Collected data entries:
┌──

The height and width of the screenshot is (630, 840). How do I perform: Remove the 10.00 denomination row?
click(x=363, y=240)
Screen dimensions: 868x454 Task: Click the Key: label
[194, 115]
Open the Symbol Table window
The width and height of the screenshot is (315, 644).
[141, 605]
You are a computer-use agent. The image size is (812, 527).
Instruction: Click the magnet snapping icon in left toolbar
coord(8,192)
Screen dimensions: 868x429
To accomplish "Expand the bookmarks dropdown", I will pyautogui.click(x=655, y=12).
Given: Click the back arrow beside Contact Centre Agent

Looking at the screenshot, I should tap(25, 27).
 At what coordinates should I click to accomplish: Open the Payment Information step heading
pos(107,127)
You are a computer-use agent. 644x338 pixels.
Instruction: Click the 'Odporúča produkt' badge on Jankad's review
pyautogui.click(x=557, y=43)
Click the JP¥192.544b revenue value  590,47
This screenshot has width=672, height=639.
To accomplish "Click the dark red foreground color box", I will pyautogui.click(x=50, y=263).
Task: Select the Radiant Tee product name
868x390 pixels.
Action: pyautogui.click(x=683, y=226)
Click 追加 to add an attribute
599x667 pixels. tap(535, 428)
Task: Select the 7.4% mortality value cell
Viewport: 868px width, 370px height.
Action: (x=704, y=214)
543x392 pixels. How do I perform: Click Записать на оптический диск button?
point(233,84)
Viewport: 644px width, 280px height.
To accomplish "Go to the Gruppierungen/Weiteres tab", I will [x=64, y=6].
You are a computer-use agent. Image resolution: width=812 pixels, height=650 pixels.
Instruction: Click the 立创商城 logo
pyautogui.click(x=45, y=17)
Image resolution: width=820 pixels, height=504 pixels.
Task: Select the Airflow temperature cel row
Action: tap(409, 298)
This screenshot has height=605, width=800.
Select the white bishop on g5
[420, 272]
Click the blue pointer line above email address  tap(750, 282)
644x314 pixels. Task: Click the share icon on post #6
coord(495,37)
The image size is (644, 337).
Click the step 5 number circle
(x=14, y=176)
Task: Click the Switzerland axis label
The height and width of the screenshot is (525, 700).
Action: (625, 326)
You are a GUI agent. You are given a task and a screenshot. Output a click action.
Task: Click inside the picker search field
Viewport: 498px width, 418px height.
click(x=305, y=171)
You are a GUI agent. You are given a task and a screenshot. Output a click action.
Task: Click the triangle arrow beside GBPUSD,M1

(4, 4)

└──

What the task asks
The records shown above are to be copied exactly, every one of them.

Output
The height and width of the screenshot is (630, 840). How do I perform: Remove the 10.00 denomination row?
click(x=363, y=240)
Screen dimensions: 868x454 Task: Click the Key: label
[194, 115]
Open the Symbol Table window
The width and height of the screenshot is (315, 644).
[141, 605]
You are a computer-use agent. The image size is (812, 527).
Instruction: Click the magnet snapping icon in left toolbar
coord(8,192)
Screen dimensions: 868x429
To accomplish "Expand the bookmarks dropdown", I will pyautogui.click(x=655, y=12).
Given: Click the back arrow beside Contact Centre Agent

Looking at the screenshot, I should tap(25, 27).
 At what coordinates should I click to accomplish: Open the Payment Information step heading
pos(107,127)
You are a computer-use agent. 644x338 pixels.
Instruction: Click the 'Odporúča produkt' badge on Jankad's review
pyautogui.click(x=557, y=43)
Click the JP¥192.544b revenue value  590,47
This screenshot has width=672, height=639.
To accomplish "Click the dark red foreground color box", I will pyautogui.click(x=50, y=263).
Task: Select the Radiant Tee product name
868x390 pixels.
Action: pyautogui.click(x=683, y=226)
Click 追加 to add an attribute
599x667 pixels. tap(535, 428)
Task: Select the 7.4% mortality value cell
Viewport: 868px width, 370px height.
Action: (x=704, y=214)
543x392 pixels. How do I perform: Click Записать на оптический диск button?
point(233,84)
Viewport: 644px width, 280px height.
To accomplish "Go to the Gruppierungen/Weiteres tab", I will [x=64, y=6].
You are a computer-use agent. Image resolution: width=812 pixels, height=650 pixels.
Instruction: Click the 立创商城 logo
pyautogui.click(x=45, y=17)
Image resolution: width=820 pixels, height=504 pixels.
Task: Select the Airflow temperature cel row
Action: tap(409, 298)
This screenshot has height=605, width=800.
Select the white bishop on g5
[420, 272]
Click the blue pointer line above email address  tap(750, 282)
644x314 pixels. Task: Click the share icon on post #6
coord(495,37)
The image size is (644, 337).
Click the step 5 number circle
(x=14, y=176)
Task: Click the Switzerland axis label
The height and width of the screenshot is (525, 700).
Action: (625, 326)
You are a GUI agent. You are given a task and a screenshot. Output a click action.
Task: Click inside the picker search field
Viewport: 498px width, 418px height.
click(x=305, y=171)
You are a GUI agent. You are given a task and a screenshot. Output a click action.
Task: Click the triangle arrow beside GBPUSD,M1

(4, 4)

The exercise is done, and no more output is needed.